Rewrite the lines from the line with "Screen dimensions: 360x550 Task: Tap" to the line with "coord(409,15)", changing "heading" to "title" and keeping everything else the same.

Dataset items:
──────────────────────────────

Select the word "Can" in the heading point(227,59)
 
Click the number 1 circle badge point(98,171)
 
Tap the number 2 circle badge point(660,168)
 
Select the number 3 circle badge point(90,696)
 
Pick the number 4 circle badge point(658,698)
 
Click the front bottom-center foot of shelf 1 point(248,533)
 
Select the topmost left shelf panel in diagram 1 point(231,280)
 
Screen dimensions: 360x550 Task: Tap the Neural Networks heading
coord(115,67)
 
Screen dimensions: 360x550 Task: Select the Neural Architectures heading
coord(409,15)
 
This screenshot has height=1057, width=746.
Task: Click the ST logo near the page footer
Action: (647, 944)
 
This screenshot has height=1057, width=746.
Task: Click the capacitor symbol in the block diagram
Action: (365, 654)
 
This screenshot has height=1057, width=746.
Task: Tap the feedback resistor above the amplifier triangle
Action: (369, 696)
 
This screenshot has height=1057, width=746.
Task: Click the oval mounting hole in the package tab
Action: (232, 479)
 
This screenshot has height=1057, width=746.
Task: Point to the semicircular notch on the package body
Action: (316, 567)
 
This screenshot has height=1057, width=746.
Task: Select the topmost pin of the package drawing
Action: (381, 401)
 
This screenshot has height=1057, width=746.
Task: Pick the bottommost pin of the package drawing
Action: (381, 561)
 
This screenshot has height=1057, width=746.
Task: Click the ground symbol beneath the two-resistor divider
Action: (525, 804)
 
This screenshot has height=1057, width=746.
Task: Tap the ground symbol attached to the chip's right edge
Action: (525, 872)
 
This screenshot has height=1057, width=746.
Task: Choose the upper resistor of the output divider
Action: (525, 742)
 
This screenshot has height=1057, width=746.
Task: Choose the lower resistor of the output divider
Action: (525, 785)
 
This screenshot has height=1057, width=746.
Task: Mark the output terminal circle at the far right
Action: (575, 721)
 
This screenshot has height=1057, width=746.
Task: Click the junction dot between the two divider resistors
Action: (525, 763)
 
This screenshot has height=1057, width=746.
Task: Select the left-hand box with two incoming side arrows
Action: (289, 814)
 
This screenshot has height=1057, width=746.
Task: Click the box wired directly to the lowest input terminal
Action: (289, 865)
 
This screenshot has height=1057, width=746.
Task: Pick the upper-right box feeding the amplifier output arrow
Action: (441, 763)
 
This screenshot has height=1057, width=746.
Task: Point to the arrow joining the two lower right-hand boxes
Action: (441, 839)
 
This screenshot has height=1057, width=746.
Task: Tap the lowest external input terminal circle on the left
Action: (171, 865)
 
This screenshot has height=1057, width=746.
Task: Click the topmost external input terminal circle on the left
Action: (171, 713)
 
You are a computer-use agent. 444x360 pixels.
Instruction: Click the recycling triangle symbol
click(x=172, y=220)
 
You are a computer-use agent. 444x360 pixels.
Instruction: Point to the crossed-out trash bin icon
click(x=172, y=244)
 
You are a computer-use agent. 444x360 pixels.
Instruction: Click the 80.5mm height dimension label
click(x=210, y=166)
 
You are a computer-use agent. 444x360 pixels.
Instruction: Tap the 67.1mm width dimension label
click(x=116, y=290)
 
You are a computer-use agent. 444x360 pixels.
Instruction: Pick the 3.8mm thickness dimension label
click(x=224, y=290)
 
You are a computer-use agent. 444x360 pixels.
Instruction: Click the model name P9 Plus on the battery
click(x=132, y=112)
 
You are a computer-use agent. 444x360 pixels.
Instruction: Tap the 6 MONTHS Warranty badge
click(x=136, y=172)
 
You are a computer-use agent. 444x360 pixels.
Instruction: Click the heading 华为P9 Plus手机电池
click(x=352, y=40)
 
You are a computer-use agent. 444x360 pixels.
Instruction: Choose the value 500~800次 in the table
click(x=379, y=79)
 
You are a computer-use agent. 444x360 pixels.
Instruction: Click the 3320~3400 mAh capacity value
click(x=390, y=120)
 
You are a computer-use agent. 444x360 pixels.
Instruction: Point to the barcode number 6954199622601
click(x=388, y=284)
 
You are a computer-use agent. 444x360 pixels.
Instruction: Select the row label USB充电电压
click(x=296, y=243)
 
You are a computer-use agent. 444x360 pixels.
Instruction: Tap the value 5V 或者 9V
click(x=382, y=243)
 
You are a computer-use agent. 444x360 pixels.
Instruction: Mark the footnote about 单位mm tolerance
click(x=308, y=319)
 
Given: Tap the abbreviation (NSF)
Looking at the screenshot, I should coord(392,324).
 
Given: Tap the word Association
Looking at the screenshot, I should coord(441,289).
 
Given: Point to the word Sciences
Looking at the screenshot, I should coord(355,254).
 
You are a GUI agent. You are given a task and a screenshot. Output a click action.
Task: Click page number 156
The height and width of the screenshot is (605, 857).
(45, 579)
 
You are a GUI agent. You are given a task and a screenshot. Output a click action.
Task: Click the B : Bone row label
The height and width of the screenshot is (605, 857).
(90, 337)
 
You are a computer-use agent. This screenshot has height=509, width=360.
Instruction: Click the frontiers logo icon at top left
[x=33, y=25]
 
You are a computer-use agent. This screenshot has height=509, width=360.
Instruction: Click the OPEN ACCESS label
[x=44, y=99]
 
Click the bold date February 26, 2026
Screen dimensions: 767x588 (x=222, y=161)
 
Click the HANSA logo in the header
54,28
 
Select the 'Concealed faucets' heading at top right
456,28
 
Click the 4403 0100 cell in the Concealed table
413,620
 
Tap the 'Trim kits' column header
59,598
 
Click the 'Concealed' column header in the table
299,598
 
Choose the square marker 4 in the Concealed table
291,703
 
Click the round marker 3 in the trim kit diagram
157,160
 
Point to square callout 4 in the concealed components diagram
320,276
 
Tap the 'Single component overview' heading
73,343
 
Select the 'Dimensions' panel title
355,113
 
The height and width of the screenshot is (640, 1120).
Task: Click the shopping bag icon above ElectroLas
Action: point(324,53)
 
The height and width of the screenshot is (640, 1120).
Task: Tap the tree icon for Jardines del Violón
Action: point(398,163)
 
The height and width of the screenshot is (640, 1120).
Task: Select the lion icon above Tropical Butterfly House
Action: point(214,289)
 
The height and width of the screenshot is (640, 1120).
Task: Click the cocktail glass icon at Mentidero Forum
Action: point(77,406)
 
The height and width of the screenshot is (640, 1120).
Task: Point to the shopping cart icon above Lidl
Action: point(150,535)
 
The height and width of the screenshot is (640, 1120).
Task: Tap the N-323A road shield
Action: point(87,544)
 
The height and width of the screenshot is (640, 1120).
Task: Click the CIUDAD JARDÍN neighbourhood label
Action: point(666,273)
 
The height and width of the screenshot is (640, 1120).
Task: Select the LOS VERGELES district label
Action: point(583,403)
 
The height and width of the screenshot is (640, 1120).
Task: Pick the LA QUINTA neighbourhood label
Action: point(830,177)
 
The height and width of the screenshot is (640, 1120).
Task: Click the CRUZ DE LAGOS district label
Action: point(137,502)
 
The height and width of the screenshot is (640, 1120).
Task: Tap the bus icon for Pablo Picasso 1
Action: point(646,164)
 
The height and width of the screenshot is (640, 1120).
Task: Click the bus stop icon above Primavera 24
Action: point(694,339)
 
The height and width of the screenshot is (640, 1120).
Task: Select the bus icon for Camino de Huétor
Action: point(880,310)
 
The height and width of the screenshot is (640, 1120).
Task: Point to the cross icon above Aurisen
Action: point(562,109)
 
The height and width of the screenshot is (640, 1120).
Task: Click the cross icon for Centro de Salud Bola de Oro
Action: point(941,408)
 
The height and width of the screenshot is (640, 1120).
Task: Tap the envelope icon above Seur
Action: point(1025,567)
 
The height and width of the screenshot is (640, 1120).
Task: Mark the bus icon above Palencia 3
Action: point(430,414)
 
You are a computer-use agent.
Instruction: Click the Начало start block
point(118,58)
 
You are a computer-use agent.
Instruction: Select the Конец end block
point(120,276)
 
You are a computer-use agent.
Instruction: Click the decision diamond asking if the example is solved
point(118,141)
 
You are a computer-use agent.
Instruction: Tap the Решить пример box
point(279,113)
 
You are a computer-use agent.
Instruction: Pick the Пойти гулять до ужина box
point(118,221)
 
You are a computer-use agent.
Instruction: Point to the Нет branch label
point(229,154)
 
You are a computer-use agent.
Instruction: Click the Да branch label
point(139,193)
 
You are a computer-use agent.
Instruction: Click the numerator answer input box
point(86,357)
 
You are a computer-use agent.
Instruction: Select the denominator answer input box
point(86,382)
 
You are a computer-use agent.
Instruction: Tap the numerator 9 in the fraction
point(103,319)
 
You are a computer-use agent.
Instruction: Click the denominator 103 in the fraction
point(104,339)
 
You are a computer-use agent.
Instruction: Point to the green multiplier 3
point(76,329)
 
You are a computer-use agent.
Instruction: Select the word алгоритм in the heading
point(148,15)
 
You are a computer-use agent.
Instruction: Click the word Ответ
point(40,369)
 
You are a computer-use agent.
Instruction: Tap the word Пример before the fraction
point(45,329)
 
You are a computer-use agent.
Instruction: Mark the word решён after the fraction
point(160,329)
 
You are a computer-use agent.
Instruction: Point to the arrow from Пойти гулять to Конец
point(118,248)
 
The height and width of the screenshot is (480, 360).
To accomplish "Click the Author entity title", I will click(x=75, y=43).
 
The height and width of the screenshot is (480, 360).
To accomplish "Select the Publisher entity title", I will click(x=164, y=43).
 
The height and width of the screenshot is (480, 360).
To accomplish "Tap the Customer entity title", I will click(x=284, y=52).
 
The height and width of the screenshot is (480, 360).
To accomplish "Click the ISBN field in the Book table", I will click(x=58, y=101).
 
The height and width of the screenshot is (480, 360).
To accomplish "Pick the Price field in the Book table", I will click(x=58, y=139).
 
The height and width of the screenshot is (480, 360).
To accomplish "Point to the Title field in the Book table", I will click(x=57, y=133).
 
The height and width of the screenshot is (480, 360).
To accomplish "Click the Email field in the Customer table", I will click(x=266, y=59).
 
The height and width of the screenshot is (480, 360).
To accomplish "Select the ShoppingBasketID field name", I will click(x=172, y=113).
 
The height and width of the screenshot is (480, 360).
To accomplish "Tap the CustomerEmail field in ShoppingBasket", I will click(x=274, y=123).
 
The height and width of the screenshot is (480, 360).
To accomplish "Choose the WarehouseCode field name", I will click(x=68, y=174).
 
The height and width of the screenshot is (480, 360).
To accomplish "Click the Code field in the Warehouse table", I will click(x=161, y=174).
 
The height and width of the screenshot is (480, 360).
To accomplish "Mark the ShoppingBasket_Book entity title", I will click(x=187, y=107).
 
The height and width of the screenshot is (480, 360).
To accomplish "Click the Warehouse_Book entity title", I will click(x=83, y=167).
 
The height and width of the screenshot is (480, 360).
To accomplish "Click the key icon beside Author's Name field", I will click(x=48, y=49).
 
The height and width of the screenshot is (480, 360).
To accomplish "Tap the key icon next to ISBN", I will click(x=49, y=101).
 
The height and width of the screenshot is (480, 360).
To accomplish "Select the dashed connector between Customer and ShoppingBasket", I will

──────────────────────────────

ANSWER FOR THIS EXERCISE.
Screen dimensions: 360x550 Task: Tap the Neural Networks title
coord(115,67)
 
Screen dimensions: 360x550 Task: Select the Neural Architectures title
coord(409,15)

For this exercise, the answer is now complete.